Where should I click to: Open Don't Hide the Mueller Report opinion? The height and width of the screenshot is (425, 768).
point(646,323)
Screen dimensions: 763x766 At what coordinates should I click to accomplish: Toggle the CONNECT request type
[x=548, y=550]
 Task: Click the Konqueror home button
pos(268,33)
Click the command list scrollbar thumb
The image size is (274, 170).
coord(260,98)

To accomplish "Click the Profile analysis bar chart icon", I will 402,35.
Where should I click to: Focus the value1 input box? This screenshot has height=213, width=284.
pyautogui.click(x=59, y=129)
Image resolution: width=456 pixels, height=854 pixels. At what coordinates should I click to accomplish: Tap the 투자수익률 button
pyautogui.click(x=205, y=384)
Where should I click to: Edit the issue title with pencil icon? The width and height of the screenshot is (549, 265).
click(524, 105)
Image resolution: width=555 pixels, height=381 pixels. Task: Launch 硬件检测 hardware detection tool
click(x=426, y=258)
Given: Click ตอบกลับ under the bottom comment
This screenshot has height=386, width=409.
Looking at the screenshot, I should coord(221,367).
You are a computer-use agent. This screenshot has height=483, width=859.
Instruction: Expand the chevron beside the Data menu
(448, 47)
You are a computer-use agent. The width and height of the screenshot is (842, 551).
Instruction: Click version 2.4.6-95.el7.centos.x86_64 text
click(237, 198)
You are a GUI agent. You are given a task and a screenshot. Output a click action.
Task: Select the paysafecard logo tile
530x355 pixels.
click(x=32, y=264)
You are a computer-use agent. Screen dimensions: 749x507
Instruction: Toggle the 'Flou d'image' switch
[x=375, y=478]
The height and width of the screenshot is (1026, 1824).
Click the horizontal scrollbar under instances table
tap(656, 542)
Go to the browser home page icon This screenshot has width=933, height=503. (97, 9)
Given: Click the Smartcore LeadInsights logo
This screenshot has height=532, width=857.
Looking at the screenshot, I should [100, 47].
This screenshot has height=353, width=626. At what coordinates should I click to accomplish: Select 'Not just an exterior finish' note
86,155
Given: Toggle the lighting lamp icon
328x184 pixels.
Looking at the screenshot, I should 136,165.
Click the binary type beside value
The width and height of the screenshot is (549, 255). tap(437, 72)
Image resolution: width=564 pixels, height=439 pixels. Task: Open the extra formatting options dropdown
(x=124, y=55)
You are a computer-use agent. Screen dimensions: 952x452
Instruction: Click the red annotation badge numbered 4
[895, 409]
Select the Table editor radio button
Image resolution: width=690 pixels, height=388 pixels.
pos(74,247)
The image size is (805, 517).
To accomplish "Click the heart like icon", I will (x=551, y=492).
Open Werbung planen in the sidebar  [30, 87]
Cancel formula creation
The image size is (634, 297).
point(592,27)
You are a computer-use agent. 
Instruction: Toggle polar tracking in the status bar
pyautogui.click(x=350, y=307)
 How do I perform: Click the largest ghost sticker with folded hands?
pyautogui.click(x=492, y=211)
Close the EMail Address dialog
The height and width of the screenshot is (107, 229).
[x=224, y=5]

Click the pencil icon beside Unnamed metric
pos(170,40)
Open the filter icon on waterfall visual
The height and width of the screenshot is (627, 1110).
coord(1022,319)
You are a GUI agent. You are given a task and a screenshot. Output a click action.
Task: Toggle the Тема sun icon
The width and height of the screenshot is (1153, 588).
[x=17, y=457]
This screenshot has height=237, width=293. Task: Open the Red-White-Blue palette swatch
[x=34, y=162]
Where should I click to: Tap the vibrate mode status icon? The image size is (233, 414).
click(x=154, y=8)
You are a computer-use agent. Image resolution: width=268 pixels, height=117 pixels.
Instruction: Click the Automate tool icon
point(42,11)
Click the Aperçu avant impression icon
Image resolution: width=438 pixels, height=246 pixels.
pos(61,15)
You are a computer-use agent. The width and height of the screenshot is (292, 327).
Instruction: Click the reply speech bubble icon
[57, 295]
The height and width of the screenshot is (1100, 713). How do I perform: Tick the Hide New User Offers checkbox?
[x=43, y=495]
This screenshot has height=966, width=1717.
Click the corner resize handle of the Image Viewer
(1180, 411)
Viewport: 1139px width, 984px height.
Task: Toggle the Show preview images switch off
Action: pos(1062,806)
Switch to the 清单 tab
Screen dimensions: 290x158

Problem: Reproduce all of the data above verbatim, line for line, with no changes.

Output:
Where should I click to: Open Don't Hide the Mueller Report opinion? The height and width of the screenshot is (425, 768).
point(646,323)
Screen dimensions: 763x766 At what coordinates should I click to accomplish: Toggle the CONNECT request type
[x=548, y=550]
 Task: Click the Konqueror home button
pos(268,33)
Click the command list scrollbar thumb
The image size is (274, 170).
coord(260,98)

To accomplish "Click the Profile analysis bar chart icon", I will 402,35.
Where should I click to: Focus the value1 input box? This screenshot has height=213, width=284.
pyautogui.click(x=59, y=129)
Image resolution: width=456 pixels, height=854 pixels. At what coordinates should I click to accomplish: Tap the 투자수익률 button
pyautogui.click(x=205, y=384)
Where should I click to: Edit the issue title with pencil icon? The width and height of the screenshot is (549, 265).
click(524, 105)
Image resolution: width=555 pixels, height=381 pixels. Task: Launch 硬件检测 hardware detection tool
click(x=426, y=258)
Given: Click ตอบกลับ under the bottom comment
This screenshot has height=386, width=409.
Looking at the screenshot, I should coord(221,367).
You are a computer-use agent. This screenshot has height=483, width=859.
Instruction: Expand the chevron beside the Data menu
(448, 47)
You are a computer-use agent. The width and height of the screenshot is (842, 551).
Instruction: Click version 2.4.6-95.el7.centos.x86_64 text
click(237, 198)
You are a GUI agent. You are given a task and a screenshot. Output a click action.
Task: Select the paysafecard logo tile
530x355 pixels.
click(x=32, y=264)
You are a computer-use agent. Screen dimensions: 749x507
Instruction: Toggle the 'Flou d'image' switch
[x=375, y=478]
The height and width of the screenshot is (1026, 1824).
Click the horizontal scrollbar under instances table
tap(656, 542)
Go to the browser home page icon This screenshot has width=933, height=503. (97, 9)
Given: Click the Smartcore LeadInsights logo
This screenshot has height=532, width=857.
Looking at the screenshot, I should [100, 47].
This screenshot has height=353, width=626. At what coordinates should I click to accomplish: Select 'Not just an exterior finish' note
86,155
Given: Toggle the lighting lamp icon
328x184 pixels.
Looking at the screenshot, I should 136,165.
Click the binary type beside value
The width and height of the screenshot is (549, 255). tap(437, 72)
Image resolution: width=564 pixels, height=439 pixels. Task: Open the extra formatting options dropdown
(x=124, y=55)
You are a computer-use agent. Screen dimensions: 952x452
Instruction: Click the red annotation badge numbered 4
[895, 409]
Select the Table editor radio button
Image resolution: width=690 pixels, height=388 pixels.
pos(74,247)
The image size is (805, 517).
To accomplish "Click the heart like icon", I will (x=551, y=492).
Open Werbung planen in the sidebar  [30, 87]
Cancel formula creation
The image size is (634, 297).
point(592,27)
You are a computer-use agent. 
Instruction: Toggle polar tracking in the status bar
pyautogui.click(x=350, y=307)
 How do I perform: Click the largest ghost sticker with folded hands?
pyautogui.click(x=492, y=211)
Close the EMail Address dialog
The height and width of the screenshot is (107, 229).
[x=224, y=5]

Click the pencil icon beside Unnamed metric
pos(170,40)
Open the filter icon on waterfall visual
The height and width of the screenshot is (627, 1110).
coord(1022,319)
You are a GUI agent. You are given a task and a screenshot. Output a click action.
Task: Toggle the Тема sun icon
The width and height of the screenshot is (1153, 588).
[x=17, y=457]
This screenshot has height=237, width=293. Task: Open the Red-White-Blue palette swatch
[x=34, y=162]
Where should I click to: Tap the vibrate mode status icon? The image size is (233, 414).
click(x=154, y=8)
You are a computer-use agent. Image resolution: width=268 pixels, height=117 pixels.
Instruction: Click the Automate tool icon
point(42,11)
Click the Aperçu avant impression icon
Image resolution: width=438 pixels, height=246 pixels.
pos(61,15)
You are a computer-use agent. The width and height of the screenshot is (292, 327).
Instruction: Click the reply speech bubble icon
[57, 295]
The height and width of the screenshot is (1100, 713). How do I perform: Tick the Hide New User Offers checkbox?
[x=43, y=495]
This screenshot has height=966, width=1717.
Click the corner resize handle of the Image Viewer
(1180, 411)
Viewport: 1139px width, 984px height.
Task: Toggle the Show preview images switch off
Action: pos(1062,806)
Switch to the 清单 tab
Screen dimensions: 290x158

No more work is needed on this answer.